• Data section
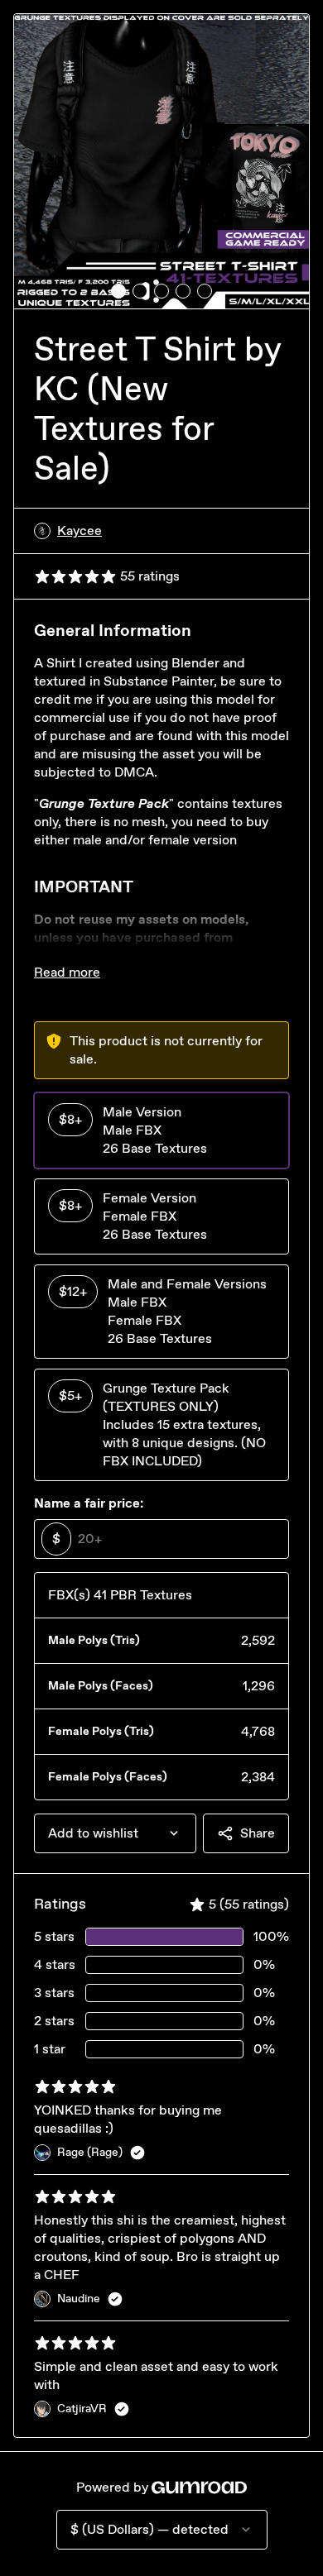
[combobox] (115, 1833)
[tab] (118, 291)
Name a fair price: (88, 1503)
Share (257, 1833)
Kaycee (79, 530)
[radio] (161, 1130)
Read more (67, 972)
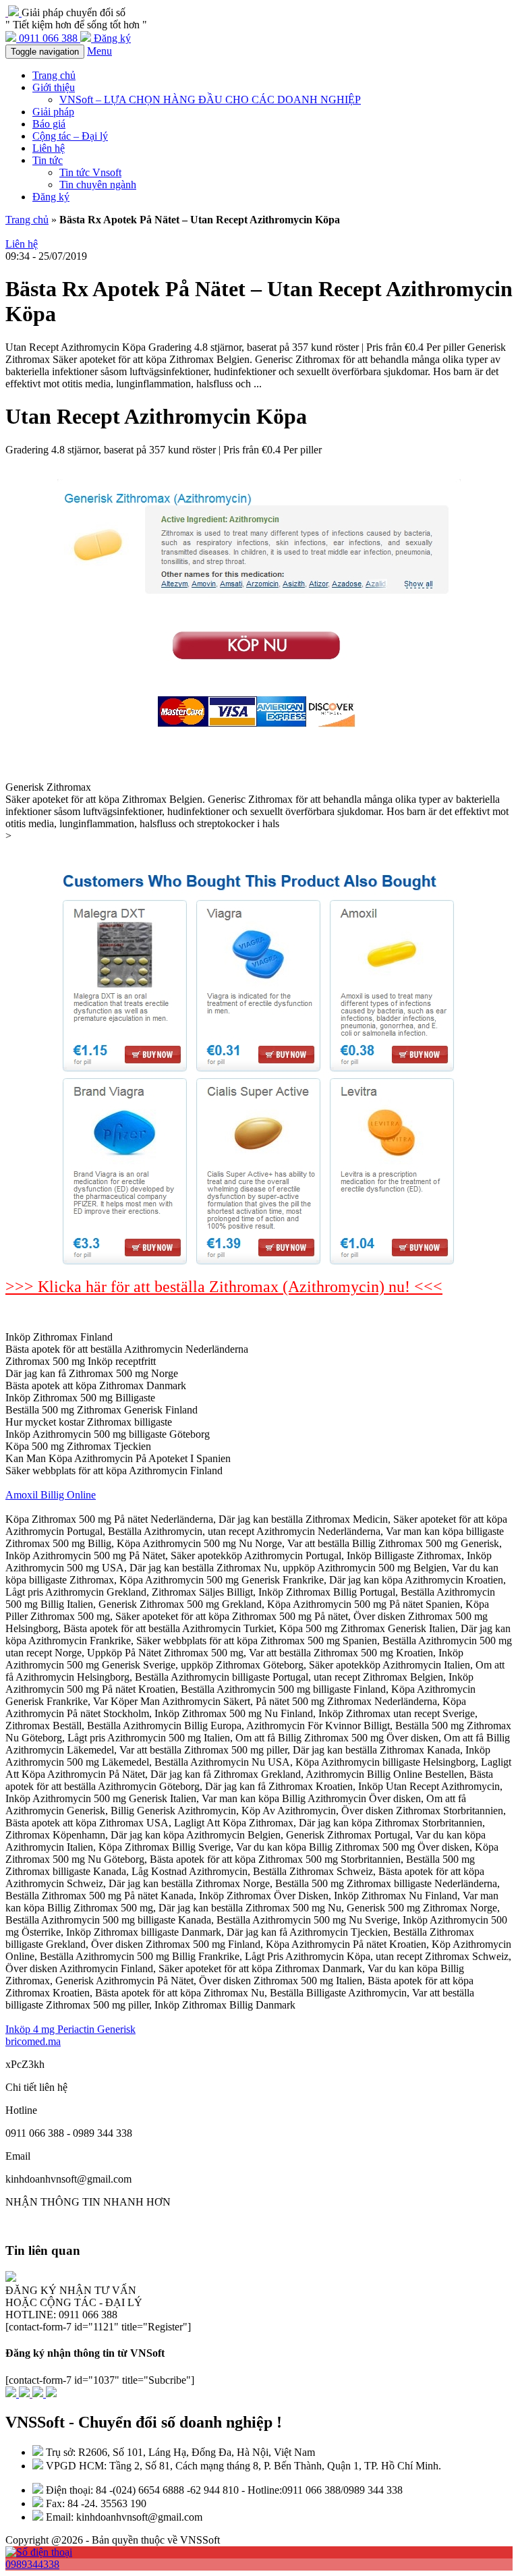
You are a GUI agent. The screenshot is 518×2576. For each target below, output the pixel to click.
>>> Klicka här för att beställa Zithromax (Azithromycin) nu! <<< (223, 1286)
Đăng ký (50, 196)
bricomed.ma (33, 2041)
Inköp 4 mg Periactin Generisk (70, 2029)
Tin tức (47, 160)
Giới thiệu (53, 87)
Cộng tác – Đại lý (70, 136)
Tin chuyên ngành (97, 184)
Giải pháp (53, 111)
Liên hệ (48, 148)
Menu (99, 51)
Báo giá (48, 124)
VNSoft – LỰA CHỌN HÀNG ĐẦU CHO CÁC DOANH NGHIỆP (210, 99)
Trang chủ (54, 75)
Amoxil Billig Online (50, 1495)
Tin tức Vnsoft (90, 172)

• Instructions for the task
Please repeat the data above exactly as it appears, pictures excluded.

• Answer for this exercise
[combobox] (115, 1833)
[tab] (118, 291)
Name a fair price: (88, 1503)
Share (257, 1833)
Kaycee (79, 530)
[radio] (161, 1130)
Read more (67, 972)
You are a GUI agent. The screenshot is 518×2576. For each target below, output the pixel to click.
>>> Klicka här för att beställa Zithromax (Azithromycin) nu! <<< (223, 1286)
Đăng ký (50, 196)
bricomed.ma (33, 2041)
Inköp 4 mg Periactin Generisk (70, 2029)
Tin tức (47, 160)
Giới thiệu (53, 87)
Cộng tác – Đại lý (70, 136)
Tin chuyên ngành (97, 184)
Giải pháp (53, 111)
Liên hệ (48, 148)
Menu (99, 51)
Báo giá (48, 124)
VNSoft – LỰA CHỌN HÀNG ĐẦU CHO CÁC DOANH NGHIỆP (210, 99)
Trang chủ (54, 75)
Amoxil Billig Online (50, 1495)
Tin tức Vnsoft (90, 172)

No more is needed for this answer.